I am going to start this with what may sound like a weird preface. You are 100% in control of your happiness. I realize some educated “experts” claim you are only in control of 40% of your happiness. That’s nonsense. You decide how happy or unhappy you want to be. There are those who love to control your emotions, family, ex-significant others, and close friends are often the worst offenders. No matter how much someone does to bring you down, they can only do it if you give them control of your happiness. Personally, I do my best to avoid giving others control of my emotions. I have known people dying of conditions that should make them unhappy, but some of them maintain high levels of happiness throughout the time they have remaining.
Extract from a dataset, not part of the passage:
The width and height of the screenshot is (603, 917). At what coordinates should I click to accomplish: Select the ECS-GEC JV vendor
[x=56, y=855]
I belong to some relationship groups on social media. Yet again, someone is wanting to control their ex-spouse’s emotions. This comes from both men and women across the various groups. They usually don’t put in such blunt terms, but it goes something like this; the words vary, but the sentiment is the same:
My ex or soon-to-be-ex (stbx) is happy, I’m not, it’s so unfair they are happy.
First, just because they appear to be happy doesn’t mean they are happy. Having worked for several mental health agencies and volunteered for a couple, often the people who put on the bravest and happiest faces are the ones going through deep depression and unhappiness. I am not saying all who put on a happy face fall in this category as I know many people who can’t fake happiness in a believable way. I also seen people who are happy when they are doing their best to make others miserable. Had numerous co-workers who relished trying to bring people down. They were miserable and they wanted others to be in the same boat.
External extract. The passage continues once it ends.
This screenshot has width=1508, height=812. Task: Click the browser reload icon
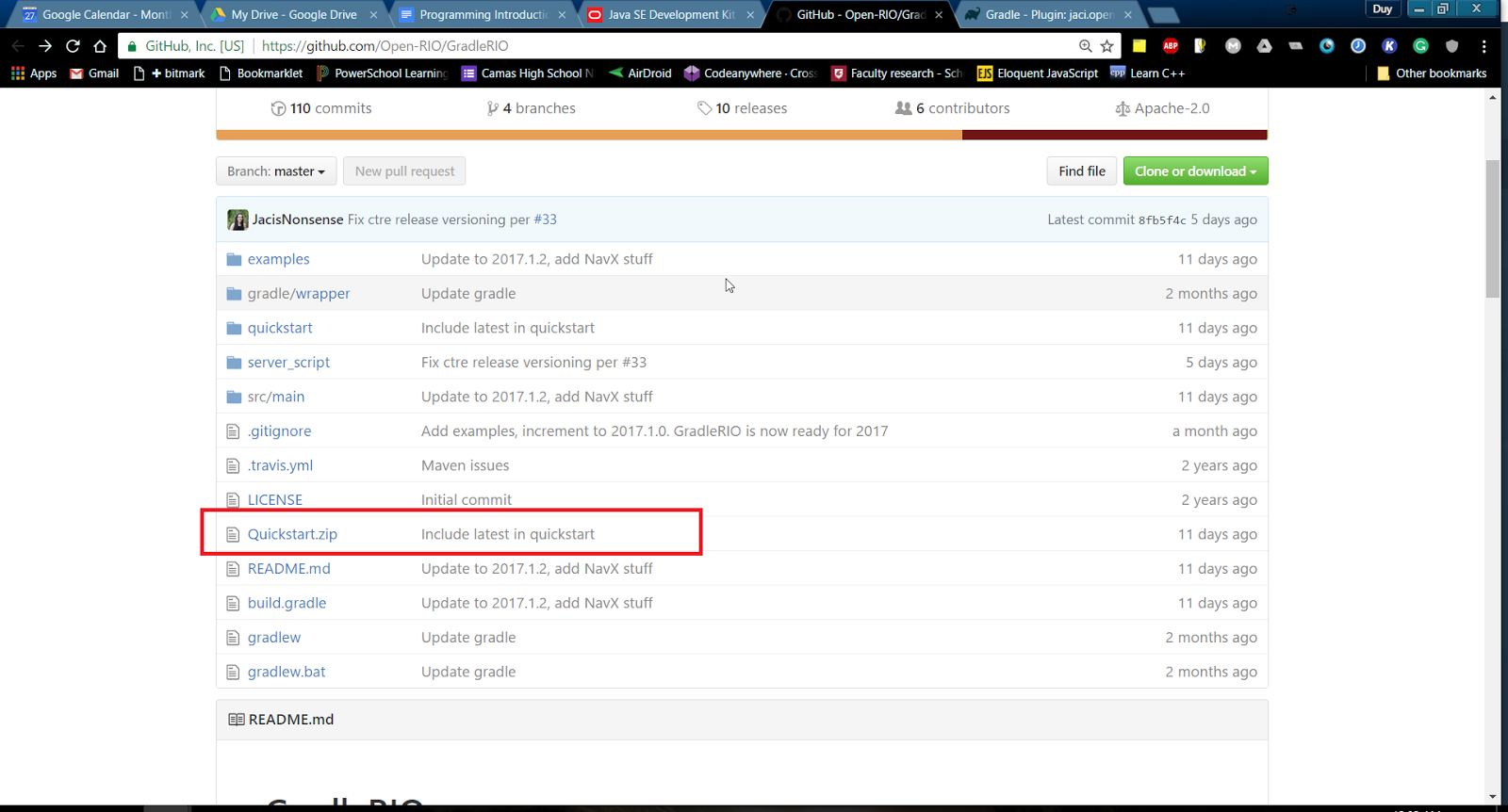tap(73, 45)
Next, you can’t control someone else’s emotions unless they are unwise enough to give you control. Best not to give people control of your emotions as it rarely turns out great for you.
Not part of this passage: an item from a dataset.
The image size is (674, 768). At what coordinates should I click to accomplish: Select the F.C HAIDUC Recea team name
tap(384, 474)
I try to do at least one positive thing every day. I suffer from bipolar depression so I am very familiar with the depression side. What’s helped me as much, if not more. than medicine in controlling the depression is doing positive things. Trust me, it’s rarely easy if I am in the depths of a severe depression. Some days getting out of bed is hard. On the plus side, if I stay in bed (technically a futon) too long is my back kicks in and forces me to get up. The back pain overrides the depression. I don’t like the back pain in general, but at times like this, it’s a blessing. Never thought I would say that, but it’s true.